━━━ TEXT UNDER STUDY ━━━
Just a small town girl, living in a lonely world…….Took the midnight train, boat, ferry, plane, or rental car….. going anywhere, because she wanted to see the world…..So where does one begin?…..

 

Every now and then, we are fortunate enough to have someone come into our lives when we least expect them to and set us back, I mean they really knock our socks off, and….they throw a monkey wrench right into our perfect plans that we had mapped out for months, if not longer and within a matter of months, we find ourselves looking at our life/lifestyles in an entirely new perspective.

 

I consider myself a very friendly, outgoing and most content woman…..but a woman who was on a designated mission to move closer to home to a city where she was born because it wasn’t at all a big city and she wouldn’t get lost in the hustle and bustle there, rather, she’d run her businesses, look after her family and enjoy life building her small empire with no distractions. Time on her hands to visit shipping companies and warehouses, meet with new and some current manufactures, line up new partnerships with boutiques and small businesses, and hire staff that would allow her company to expand at a rate that she had planned almost to the “T” ……..Well,  that was the plan a few months ago……but always on the “back burner”…..somehow, she never stopped believing…..that one day when she wasn’t looking, something grander would happen to her that would be so unforgettable…..so change of life factor….but what?

 

Last fall, while visiting with her parents and discussing old times on an old street, the neighborhood she grew up in, she started bringing up friends and old neighbors from her past and wondering “where are they now?” She quickly got onto Face Book and began typing in names and sure enough she found so many old friends that she attended school with, friends that lived there and moved away, and even a few people that she babysat for long, long ago……

 

How great could the odds be to meet a man who was searching for everything that you were? Perhaps this someone was divorced for the past several years and had never really experienced the kind of true love from fairy tales, those same fairy tales that this particular Cinderella believed in and had also hoped for as long as she could remember?
━━━
Copy the small-town girl text, beginning with the words "Just a small" and ending after "entirely new perspective.", and replace "lonely" with "quiet".
━━━ SUPPLIED RECORDS ━━━
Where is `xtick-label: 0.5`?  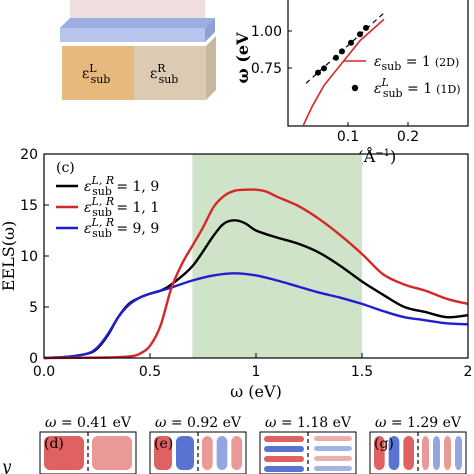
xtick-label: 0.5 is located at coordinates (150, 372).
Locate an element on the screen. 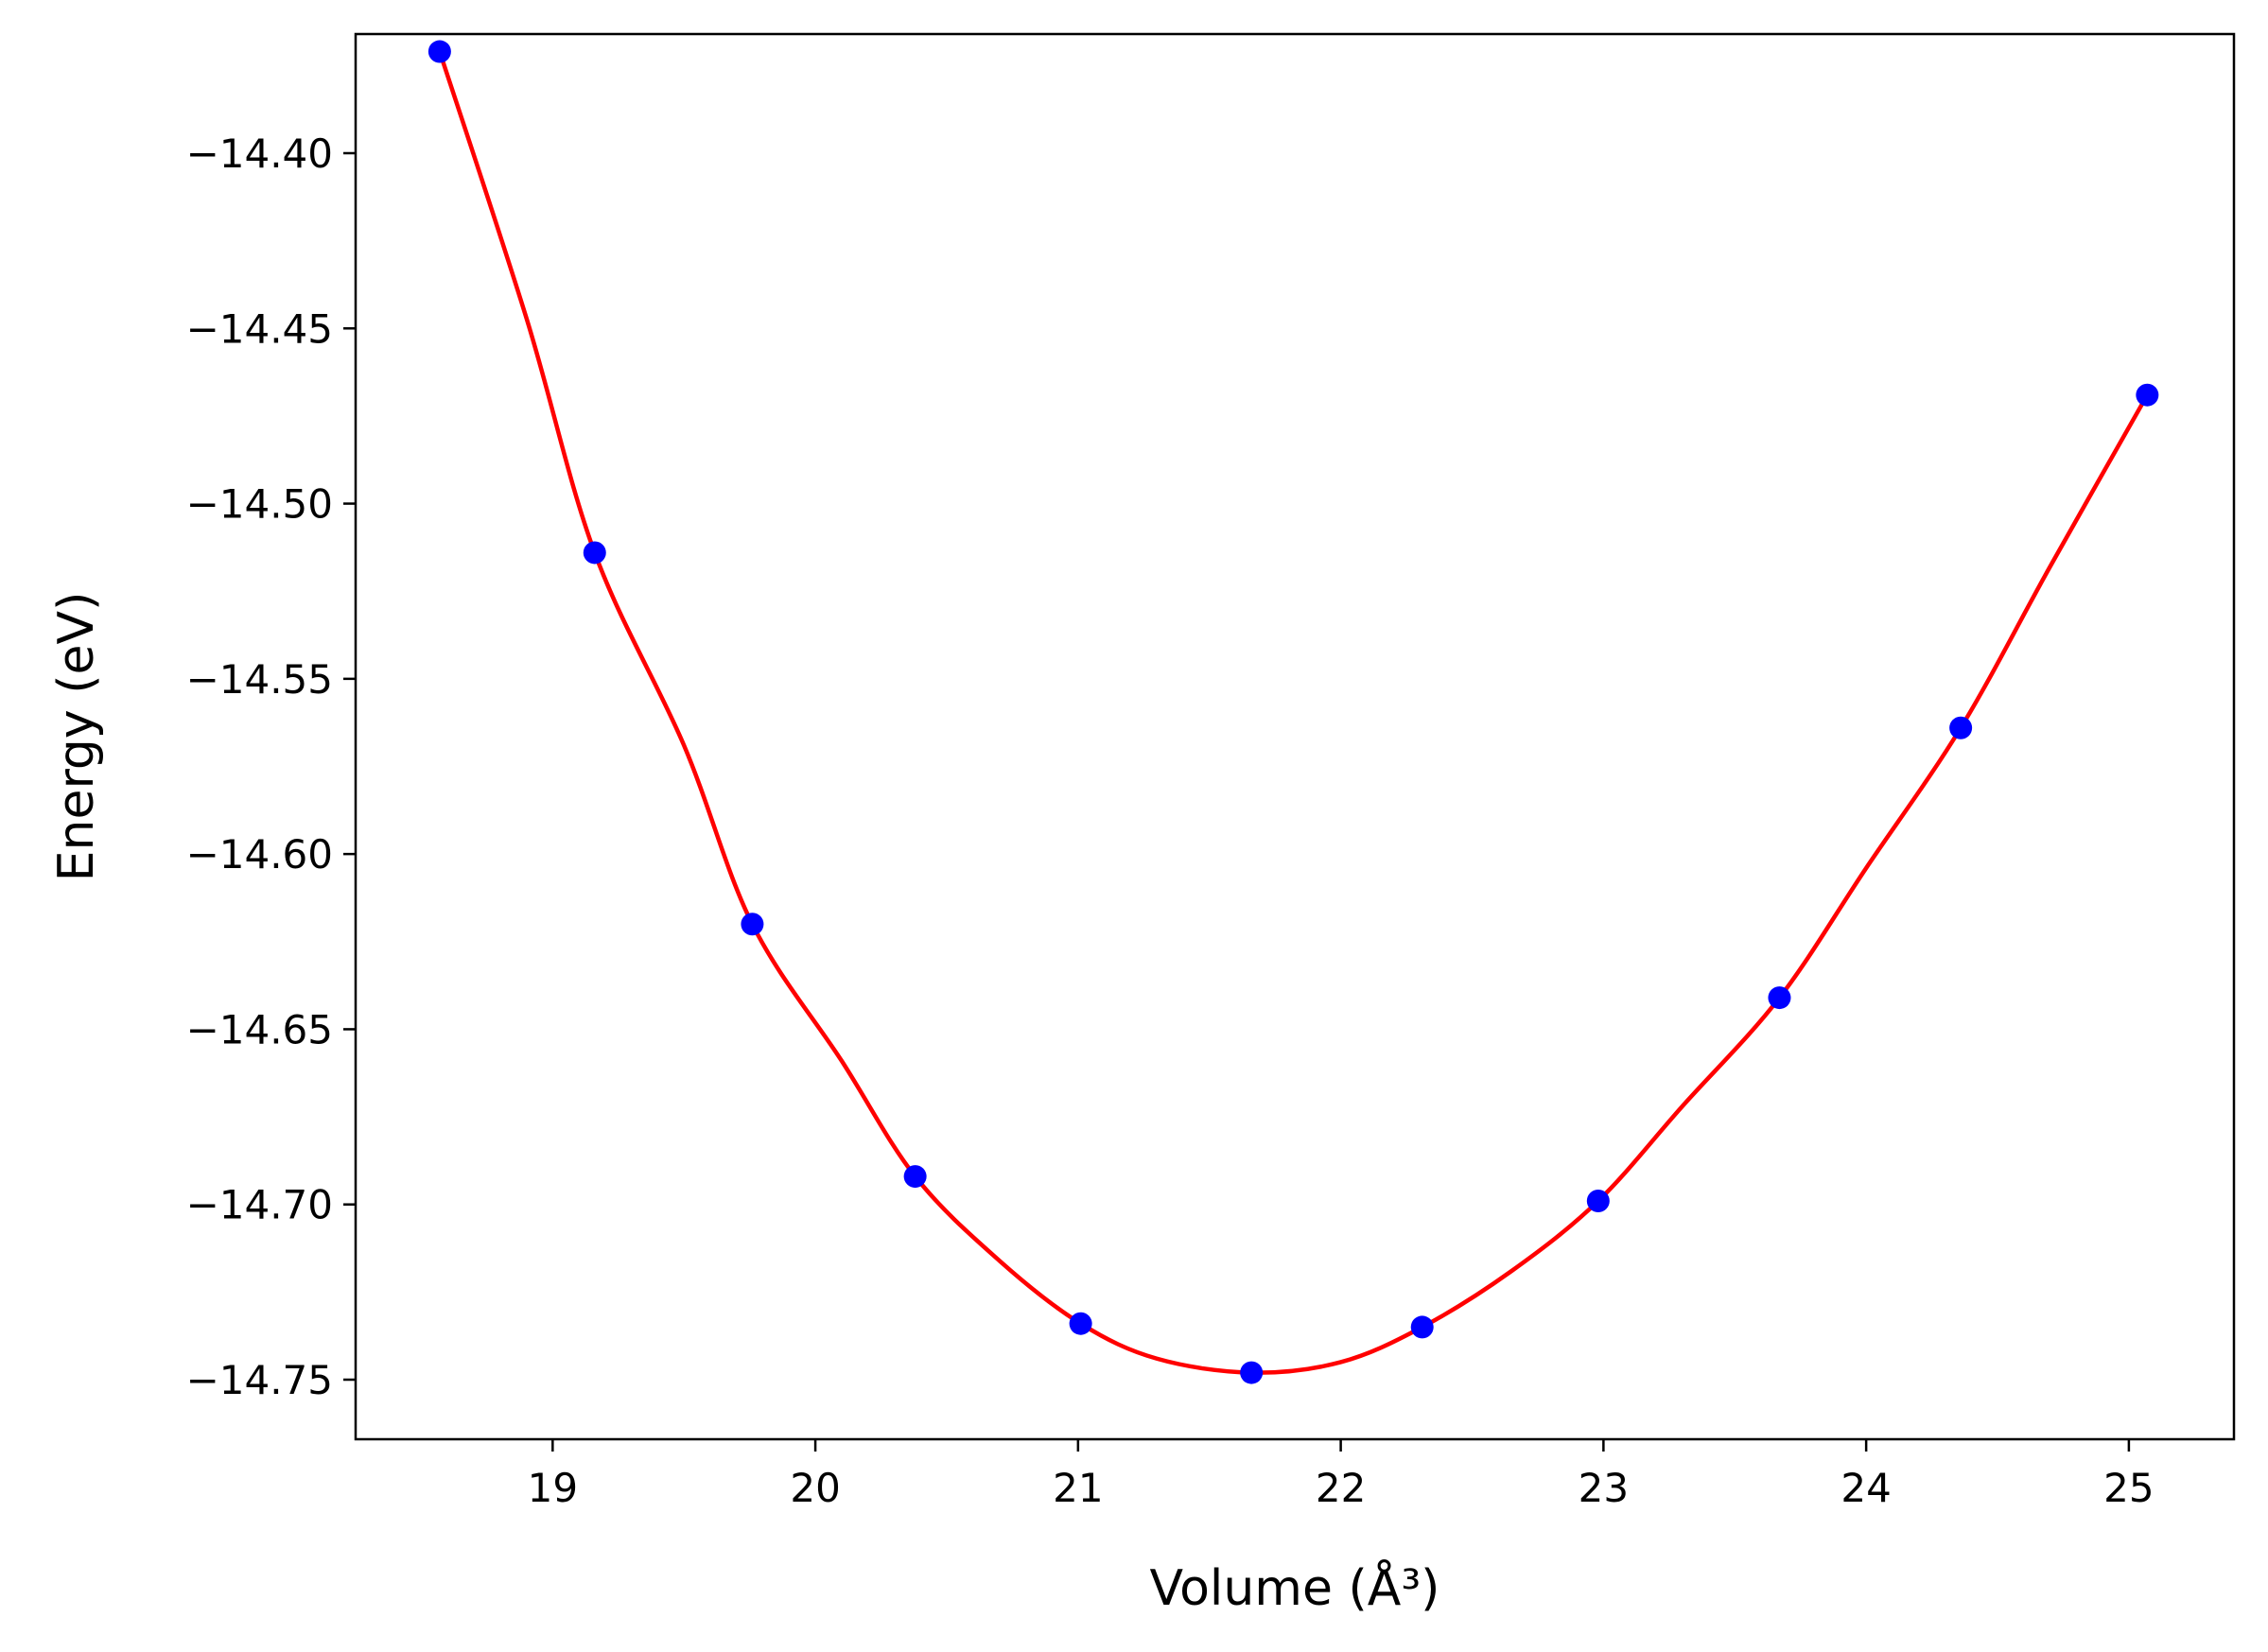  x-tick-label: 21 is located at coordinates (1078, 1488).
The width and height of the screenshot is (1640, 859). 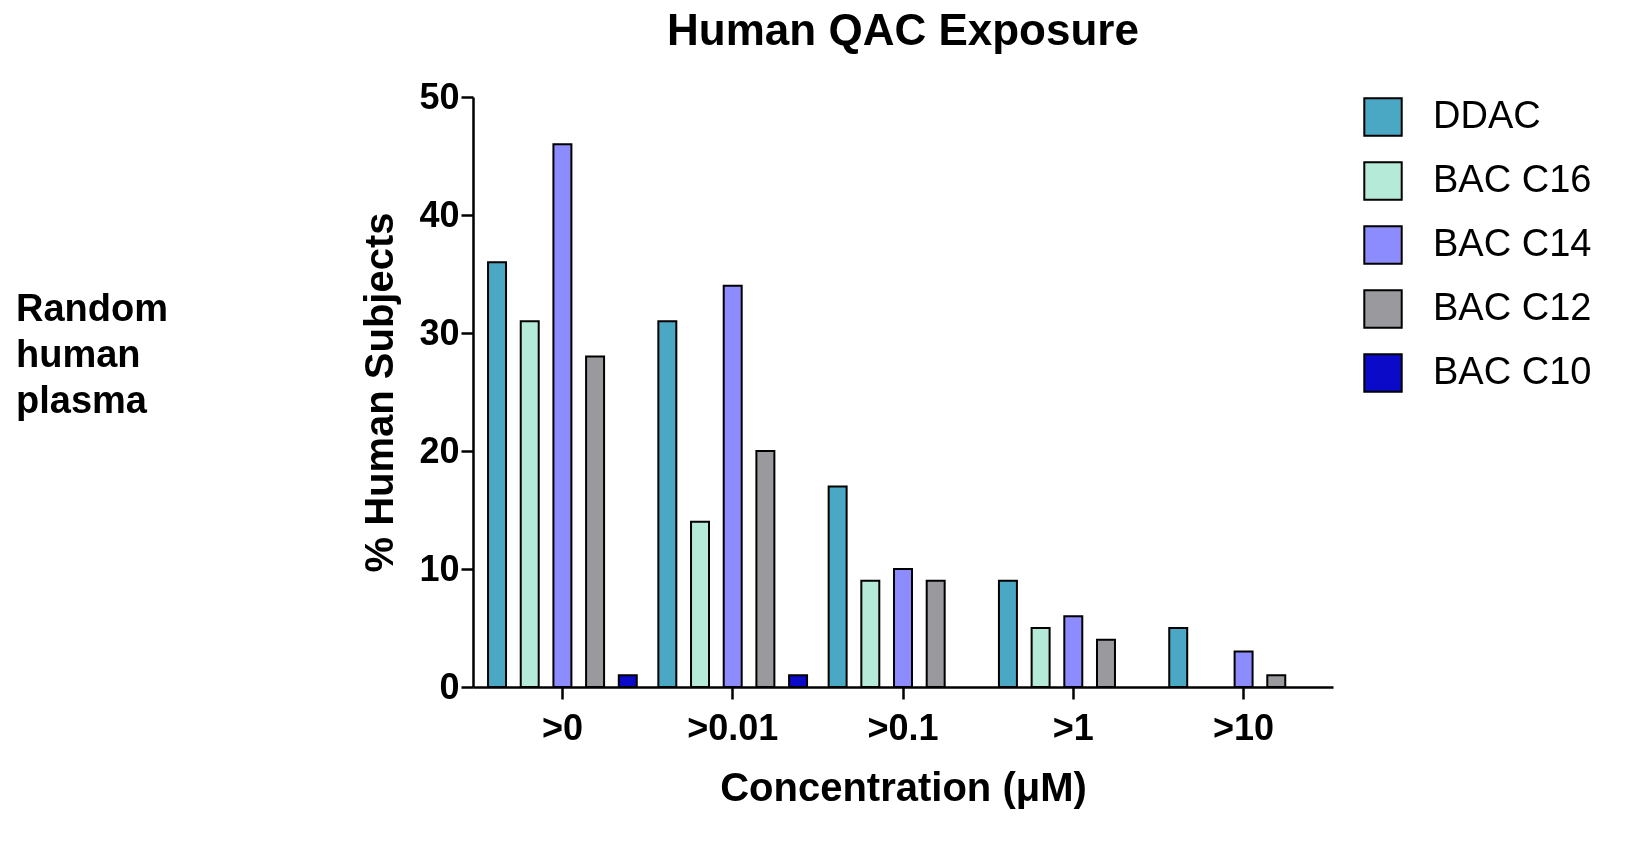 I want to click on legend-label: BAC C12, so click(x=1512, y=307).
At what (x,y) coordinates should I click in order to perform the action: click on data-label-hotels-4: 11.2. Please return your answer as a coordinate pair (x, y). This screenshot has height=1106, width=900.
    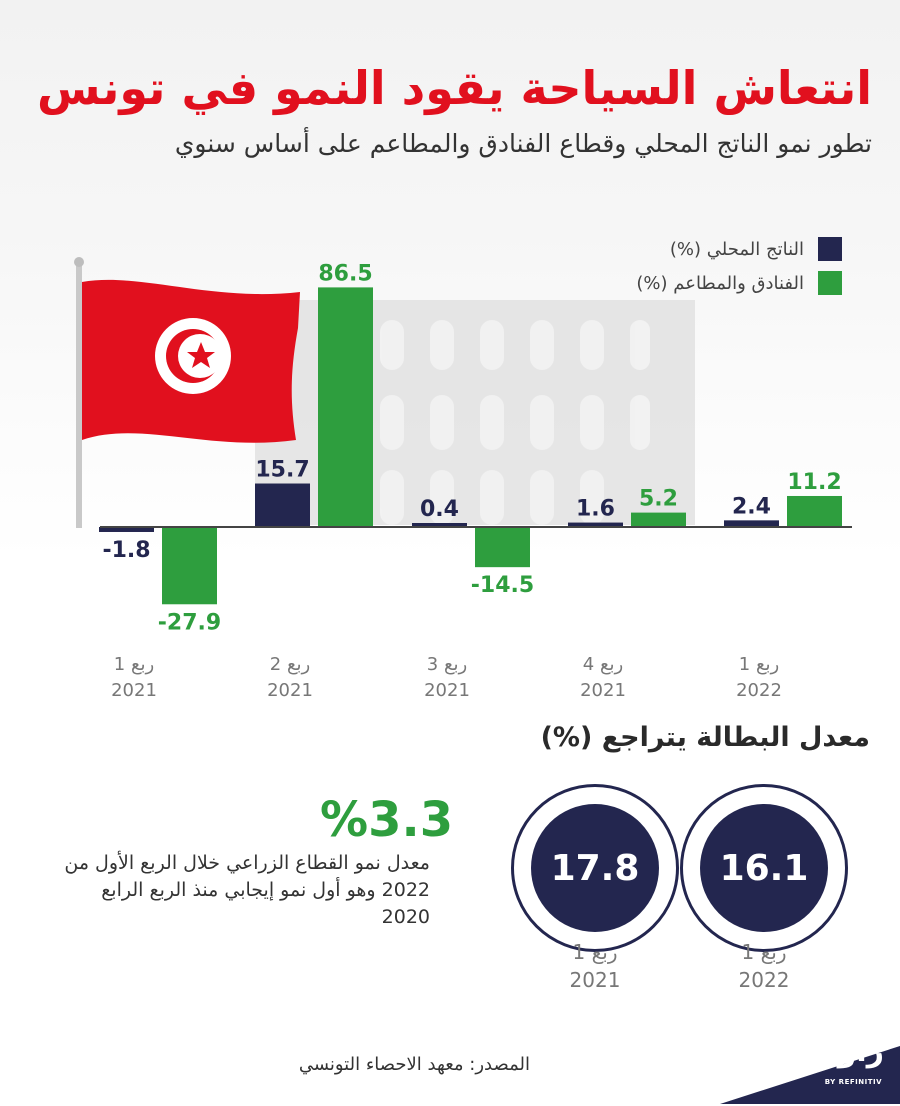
━━━
* _COMPLETED EXERCISE_
Just a small town girl, living in a quiet world…….Took the midnight train, boat, ferry, plane, or rental car….. going anywhere, because she wanted to see the world…..So where does one begin?…..

 

Every now and then, we are fortunate enough to have someone come into our lives when we least expect them to and set us back, I mean they really knock our socks off, and….they throw a monkey wrench right into our perfect plans that we had mapped out for months, if not longer and within a matter of months, we find ourselves looking at our life/lifestyles in an entirely new perspective.